Introduction

As many of us can attest from personal experience, not everyone has the same response to any given medication. Some of us might find that a specific medication improves our symptoms, whereas others find that it does not. Some of us find that a given medication improves our symptoms, but we choose not to use it because it has untoward effects. The bases for such varied response to pharmacotherapies are many. Age, organ function, concomitant medications, gender, diet, and other factors all influence how individuals respond to drugs. However, genetic variation, an additional contributor to drug response, is increasingly recognized as a critical determinant of the effectiveness and safety/tolerability of pharmacological agents.

The human genome is composed of an estimated 3 billion basepairs. Of these, roughly 0.01%, or 3 million, are variable. Variability of genetic sequence takes a variety of forms, including insertions and deletions of nucleotides, but is most commonly found as single-nucleotide polymorphisms (SNPs). SNPs are distinguished from mutations based on their frequency of occurrence in the population; if the variation occurs in more than 1% of the population, it is described as a SNP, whereas a variation occurring in less 1% of the population is referred to as mutation. Many SNPs have no impact on gene function. However, some occur in coding regions and result in truncation or altered formation of the resultant gene product. SNPs occurring outside of coding regions, particularly in promoters and splice sites, can also have profound impacts on the amount or function of the resultant gene product. The study of the effects of genetic variation on drug response is known as pharmacogenetics (1-5).

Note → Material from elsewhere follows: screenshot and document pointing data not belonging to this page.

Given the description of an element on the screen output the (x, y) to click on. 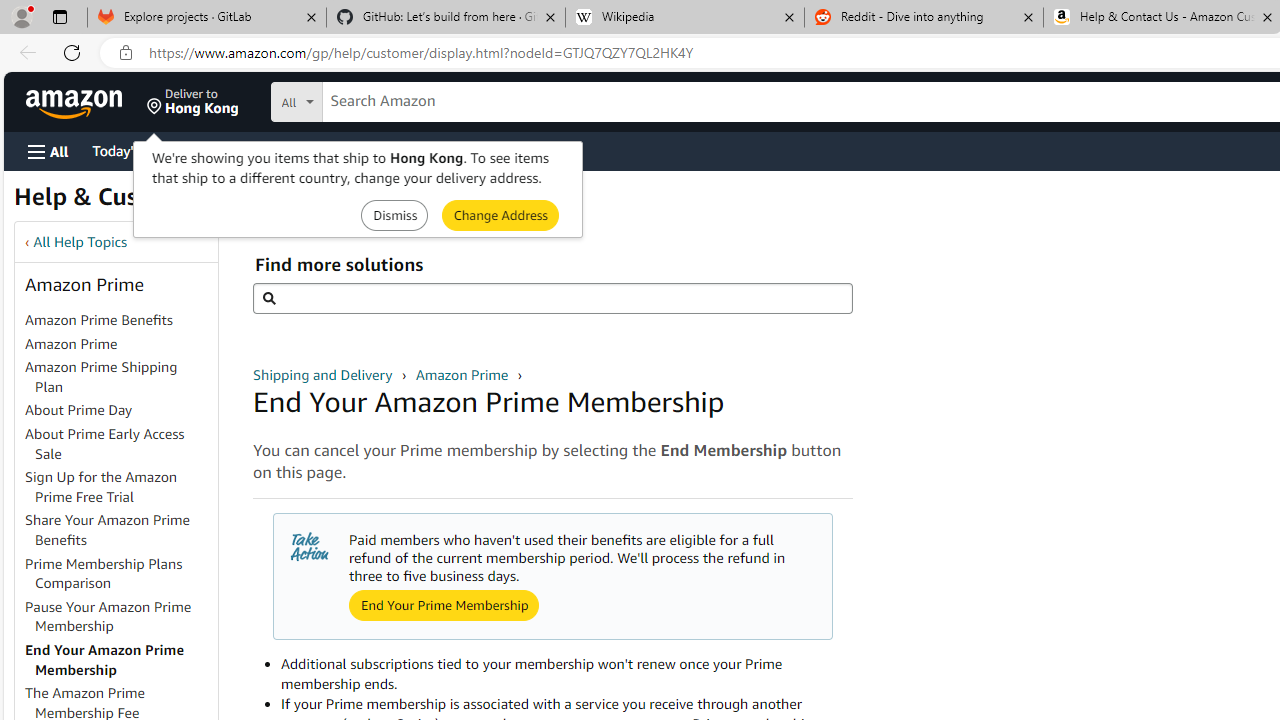
Prime Membership Plans Comparison (104, 573)
Sell (509, 150)
Prime Membership Plans Comparison (120, 573)
Amazon Prime  (463, 374)
Search in (371, 99)
Sign Up for the Amazon Prime Free Trial (101, 487)
Help & Customer Service (154, 201)
About Prime Day (120, 411)
Amazon (76, 101)
Reddit - Dive into anything (924, 17)
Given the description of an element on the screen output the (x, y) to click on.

Once a drug is administered, it is absorbed and distributed to its site of action, where it interacts with targets (receptors, enzymes). The drug undergoes metabolism and is then excreted. Genes that regulate each of these processes could potentially be polymorphic. By altering the amount of drug accessible to the drug target, or the nature and effects of interaction between the drug and drug target, such genetic variation can have significant clinical consequences. Clinical observations of inherited differences in drug effects were first documented some 40 yr ago when it was reported that impairment of the metabolism of a muscle relaxant by pseudo-cholinesterase was a familial trait (6). Soon after this finding was reported, it was discovered that a common genetic defect in the drug-metabolizing enzyme N-acetyltransferase could impact the plasma concentrations of a variety of drugs, including the antituberculosis agent isoniazid (7). By the early 1960s, the impact of inheritance on drug response was well recognized, and its study was termed Pharmacogenetics (8-11). Although the field has been in existence for some time, it did not become a primary area of research until the 1990s. As a result of the Human Genome Project and the advent of genomics-era technologies, pharmacogenetics has advanced tremendously.